** S’engager dans des activités créatives – du chant et de la danse à la peinture ou assister à des spectacles – n’est pas seulement agréable ; il améliore manifestement la santé en modifiant des processus biologiques clés. Une étude à grande échelle, la plus complète du genre, a révélé que la participation aux arts est en corrélation avec des changements significatifs dans les protéines liés à une réduction de l’inflammation et à une amélioration des fonctions cérébrales. Cette recherche ne confirme pas seulement que les arts sont bons pour vous ; cela commence à expliquer pourquoi.

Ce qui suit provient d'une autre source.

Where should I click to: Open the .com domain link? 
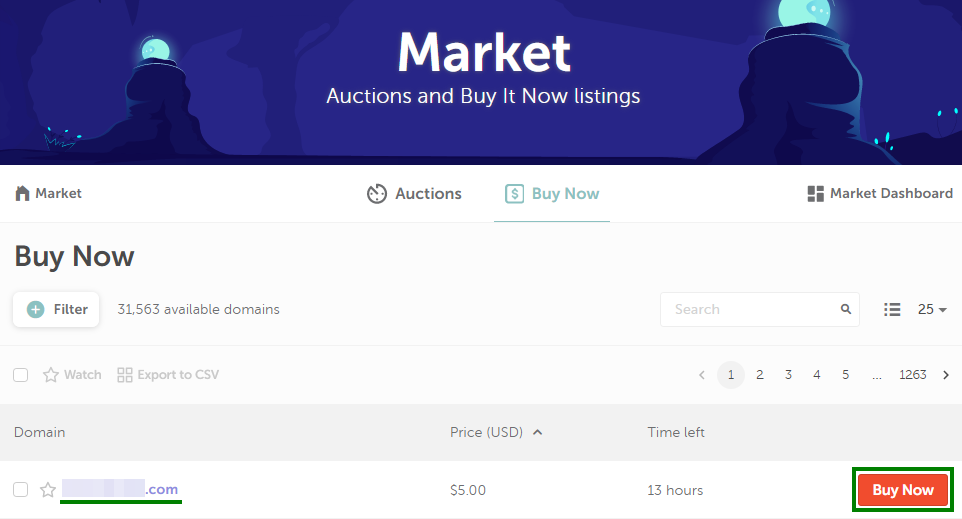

Mécanismes biologiques derrière l’impact des arts sur la santé
Des chercheurs de l’University College London ont analysé les données d’environ 6 000 adultes britanniques, mesurant 184 protéines associées à divers systèmes corporels. L’étude a révélé une relation claire entre la fréquence et la diversité de l’engagement artistique – que ce soit à travers une participation active (comme la danse ou le chant) ou le plaisir passif (comme assister à un opéra) – et des fluctuations protéiques spécifiques.
Plus une personne s’engage dans les arts, plus elle est susceptible de présenter des changements dans ces protéines, avec des effets mesurables sur la santé. Notamment, 16 à 38 % du lien entre la participation aux arts et de meilleurs résultats en matière de santé pourraient être expliqués par ces changements dans les protéines, même après avoir pris en compte des facteurs tels que le revenu et l’éducation.
Réduction du risque de maladie confirmée
L’étude va au-delà de la simple corrélation. Les données de suivi ont montré qu’un engagement plus élevé dans les arts était associé à un risque futur plus faible de plusieurs conditions majeures :
– Maladie cardiaque
– Diabète de type 2
– Arthrite
– Dépression
– Démence
Il ne s’agit pas seulement de se sentir mieux ; il s’agit d’une protection physiologique tangible. Plusieurs protéines affectées sont liées au métabolisme, à la santé des cellules cérébrales et, surtout, aux processus anti-inflammatoires. Les arts pourraient « rééquilibrer » activement le système inflammatoire, un facteur clé de la santé à long terme.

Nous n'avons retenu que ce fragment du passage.